The Evolution of Interdependent Cell Cycles During the Transition to Multicellularity

In the evolution of complex multicellular organisms, cells that were once autonomous became obligately dependent on one another for survival and reproduction. Despite its importance, the process by which autonomous cellular machinery was restructured into obligately interdependent networks is poorly understood. Addressing this gap requires a framework that clearly categorizes the different levels of interdependence and identifies how the ancient, conserved eukaryotic cell-cycle machinery of unicellular species was modified so that cell survival and reproduction became conditional on other cells. Here, we first examine the cellular autonomy in unicellular organisms and how cell fitness in these organisms can be influenced by interactions with other cells, revealing ancestral mechanisms that may have been co-opted during the transition to multicellularity.
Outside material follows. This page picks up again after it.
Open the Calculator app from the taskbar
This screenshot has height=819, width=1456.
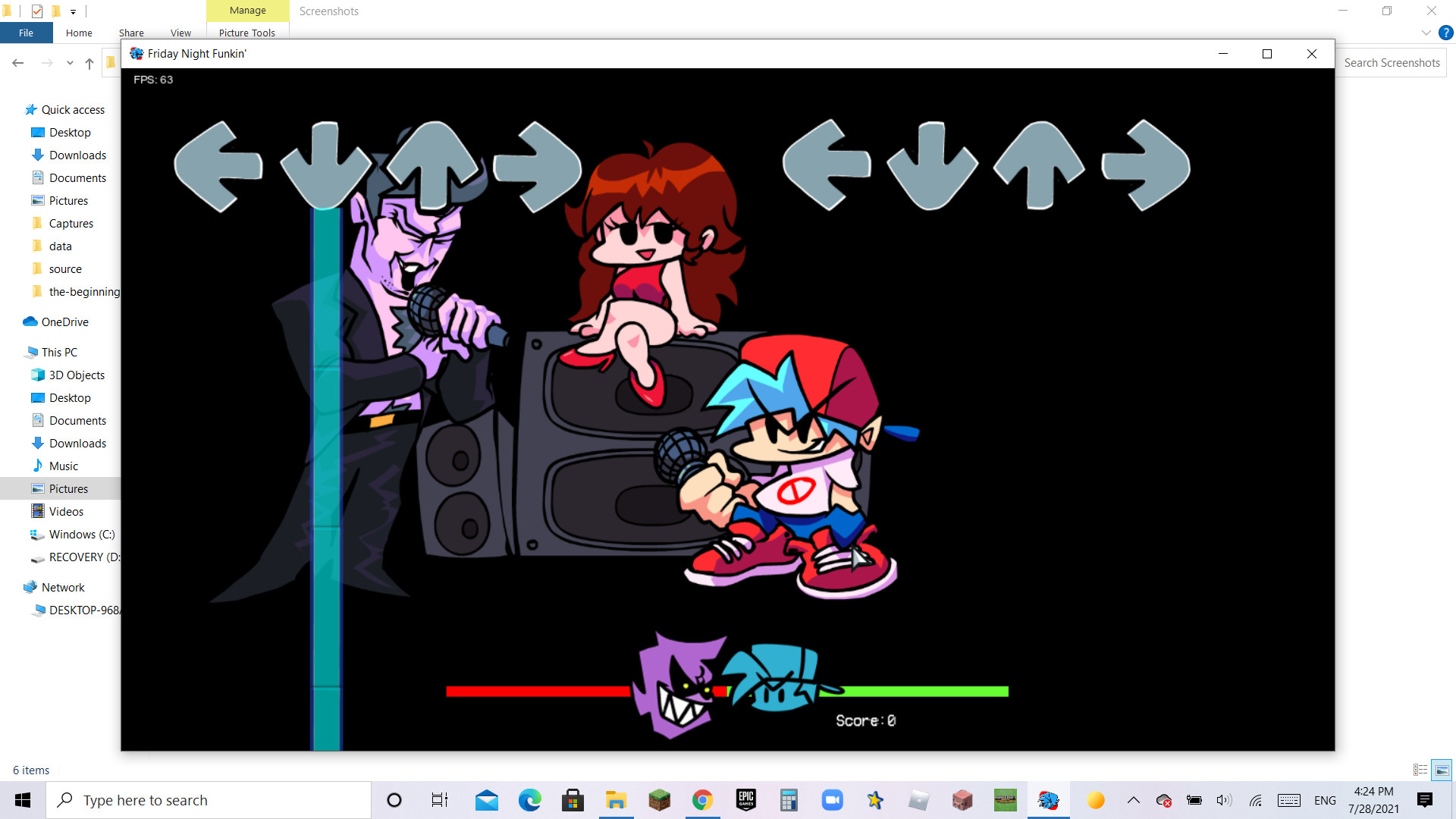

Second, we trace how an increasingly interdependent cell network emerged, from undifferentiated multicellular organisms in which all cells maintain their reproductive ability to organisms with reversible and irreversible germ-soma differentiation. Central to this transition is understanding how cell cycle machinery was modified to integrate extracellular signals and enable the inheritance of cellular states across the cell cycles. Finally, we propose a framework to structure comparative studies of how cellular autonomy was progressively restricted during the repeated, independent origins of obligate multicellularity.